Your objective
Can you format the records below as a JSON list of strings, with one string per line and blank lines omitted? Leave the pictures out of the answer.

Data provided

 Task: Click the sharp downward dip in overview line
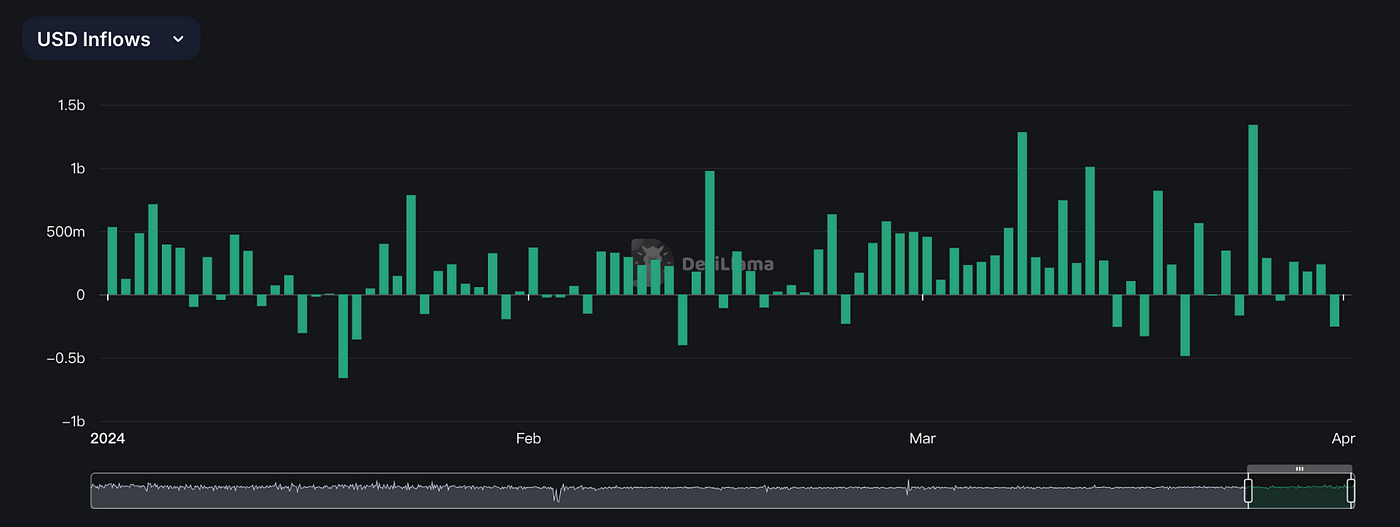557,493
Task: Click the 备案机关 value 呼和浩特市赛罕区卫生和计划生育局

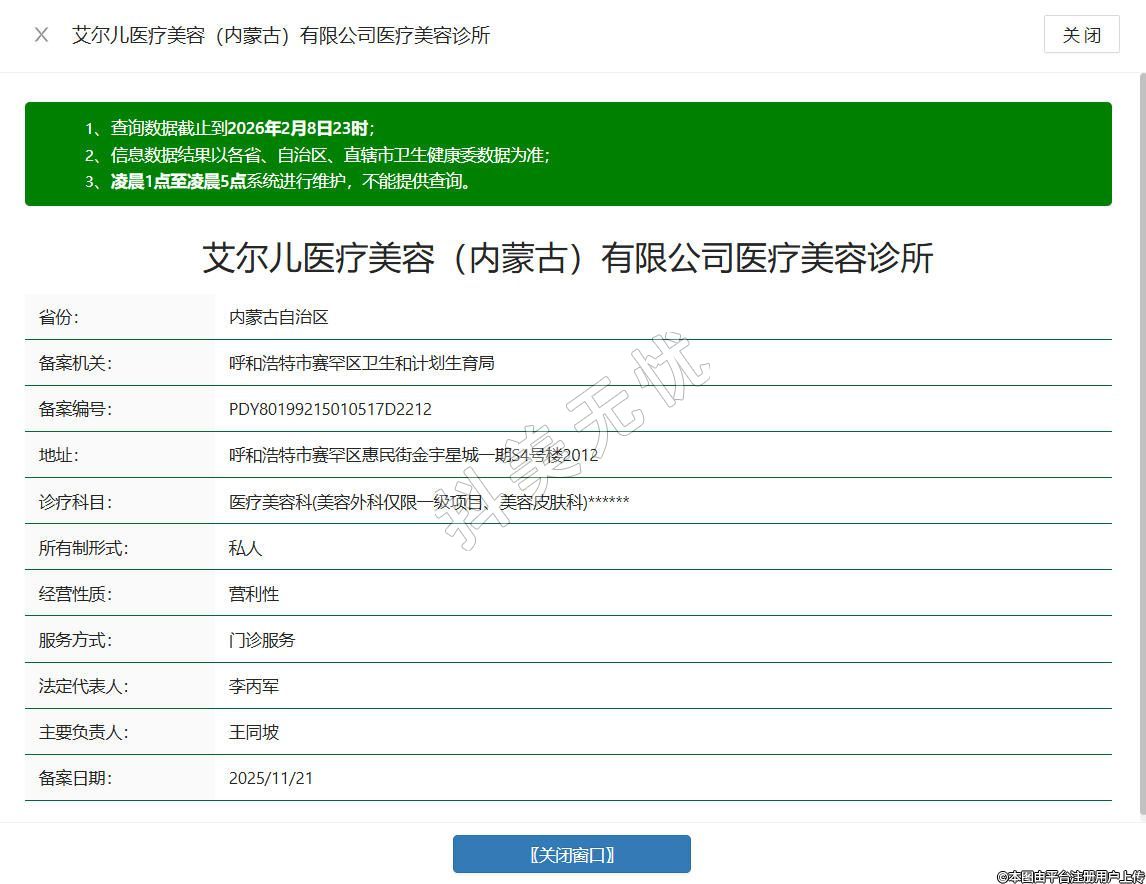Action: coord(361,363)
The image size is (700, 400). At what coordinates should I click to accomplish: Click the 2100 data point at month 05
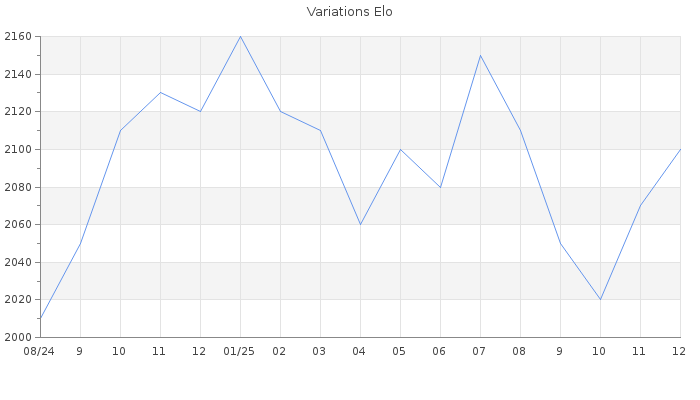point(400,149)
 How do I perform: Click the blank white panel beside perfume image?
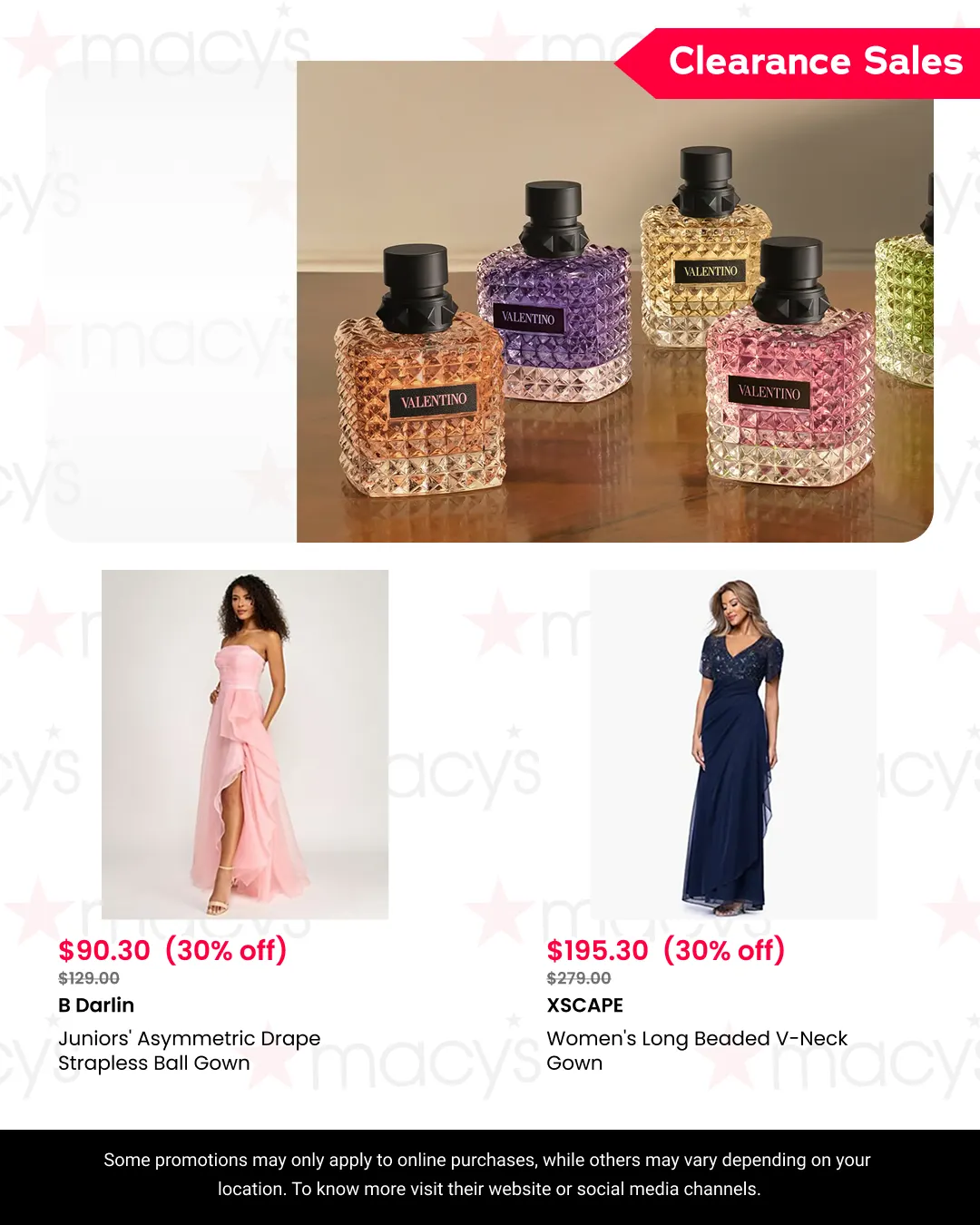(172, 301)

Exercise response
[
  " Task: Click the sharp downward dip in overview line",
  "557,493",
  "Task: Click the 备案机关 value 呼和浩特市赛罕区卫生和计划生育局",
  "Action: coord(361,363)",
  "The image size is (700, 400). At what coordinates should I click to accomplish: Click the 2100 data point at month 05",
  "point(400,149)",
  " How do I perform: Click the blank white panel beside perfume image?",
  "(172, 301)"
]